A trip to your OB for an ultrasound will help the doctor determine your baby’s exact position. Your doctor might also have you construct a biophysical profile (BPP). The BPP is a combination of an ultrasound and a special non-stress test. It will measure the baby’s heart rate given a certain period. The results will help the doctor to know if the baby is reacting well to stress and is thriving.


My Changing Body—Week 34

You’re not hallucinating when you notice that your baby bump has moved downward. It is natural given that your baby is beginning to descend towards the pelvis. Lucky for you, this frees up some room for your lungs. The downside is that this pushes your bladder down; this means more frequent trips to the bathroom.

Red bumps or welts might also develop on your belly, thighs, or buttocks. They’ll be irritating and itchy. If some are growing on you, you may have a condition known as pruritic urticarial papules and plaques of pregnancy (PUPPP). While harmless, this condition can prove to be very uncomfortable. A trip to the doctor might help in finding a remedy for this.

All the while, pregnancy hormones are wreaking havoc on your digestive tract and your ligaments. But did you know they can also affect your eyesight? You might find your vision growing a bit blurry as you enter the later stages of your pregnancy. A decrease in tear production could also leave your eyes dry and prone to irritation.

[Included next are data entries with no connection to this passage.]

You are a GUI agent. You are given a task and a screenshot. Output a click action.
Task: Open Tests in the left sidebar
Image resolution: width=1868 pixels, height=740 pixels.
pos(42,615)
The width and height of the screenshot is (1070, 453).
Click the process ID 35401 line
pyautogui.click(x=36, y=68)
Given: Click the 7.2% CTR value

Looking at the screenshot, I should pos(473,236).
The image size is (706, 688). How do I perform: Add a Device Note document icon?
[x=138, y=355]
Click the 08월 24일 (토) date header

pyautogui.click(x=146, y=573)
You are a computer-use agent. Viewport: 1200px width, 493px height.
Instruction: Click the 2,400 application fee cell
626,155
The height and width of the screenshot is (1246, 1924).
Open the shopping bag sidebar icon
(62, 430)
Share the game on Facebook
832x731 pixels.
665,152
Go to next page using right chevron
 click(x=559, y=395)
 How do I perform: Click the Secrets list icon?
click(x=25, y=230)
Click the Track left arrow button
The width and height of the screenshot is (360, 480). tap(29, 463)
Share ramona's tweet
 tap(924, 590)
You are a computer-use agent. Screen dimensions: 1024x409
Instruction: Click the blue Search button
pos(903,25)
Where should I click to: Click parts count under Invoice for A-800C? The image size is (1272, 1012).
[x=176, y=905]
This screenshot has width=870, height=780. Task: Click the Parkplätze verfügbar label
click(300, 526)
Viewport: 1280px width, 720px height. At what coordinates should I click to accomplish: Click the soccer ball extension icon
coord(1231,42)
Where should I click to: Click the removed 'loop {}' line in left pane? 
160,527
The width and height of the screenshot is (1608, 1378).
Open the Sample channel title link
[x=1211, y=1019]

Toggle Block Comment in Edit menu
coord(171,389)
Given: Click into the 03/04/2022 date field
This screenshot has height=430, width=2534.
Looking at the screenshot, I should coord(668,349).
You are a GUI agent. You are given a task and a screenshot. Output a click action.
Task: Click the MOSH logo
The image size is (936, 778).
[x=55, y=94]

Rest assured that these bothersome side effects are temporary. They should disappear after your delivery. If they remain, however, you should schedule a meeting with your doctor and have yourself checked.


Common Symptoms

During this week, expect some of the following symptoms:

  • Braxton Hicks Contractions - You should be used to these by now. They’re likely to cause a few false alarms of labour. However, be wary. Contractions that last for more than an hour coupled with vaginal bleeding and/or lower back pain are signs or premature labour. If you encounter any of these, call your OB immediately.
  • Blurry Vision - As stated above, if your eyesight seems a bit “off,” that’s normal. It is most likely a side effect of all the pregnancy hormones. However, if this is accompanied by swelling, headaches, and/or rapid weight gain, it could be a sign of preeclampsia. Consult your doctor if you feel any of these.
  • Increased Vaginal Discharge - Yet another thing to blame on your pregnancy hormones (particularly estrogen)! They increase the blood flow in your pelvic area and stimulate the mucous membranes which lead to more vaginal discharge and an icky feeling in your pants.
  • Fatigue and Backaches - Carrying a developing baby around is exhausting. In addition to this, your baby bump shifts your centre of gravity and puts more pressure on your lower back, which leads to backaches that go along with the rest of your tired, aching body.

How Is My Life Changing

Is it sinking in yet—the fact that you’re going to be a mother soon? At this point, you should start internalizing your motherhood. In a couple of weeks, it’s going to become a reality.

If you’re scared of the possibility of preterm labour, worry not. Babies that are born between 34 and 37 weeks with no recorded health problems do well usually. They may require some extra care in the nursery after birth, and there’s a possibility of them developing some short-term health problems. But they generally do well in the long run.

Week 34 Mommy Checklist

For this week, try to accomplish these tasks:

  • Schedule your prenatal visit for the 36th week.
  • Read up on cesarean sections and find out if you need or want to have one.
  • Try a perineal massage.

Tips For The Partners

Here are some things you, the partner, can do for the soon-to-be mom:

  • Help her out as much as you can. The late stages of pregnancy are sure to be difficult for her and her body.
  • Talk to her about the method of birth she would prefer.
  • Watch out for unusual symptoms that do not usually occur during pregnancy. These may be signs of other diseases or disorders.

A Sneak Peek to Your Week 35

Here’s what you can expect next week:

  • Most of your baby’s physical development will be complete.
  • Starting next week, your baby will begin putting on more weight faster.
  • Your baby will be snug in your womb, not doing flips and somersaults anymore.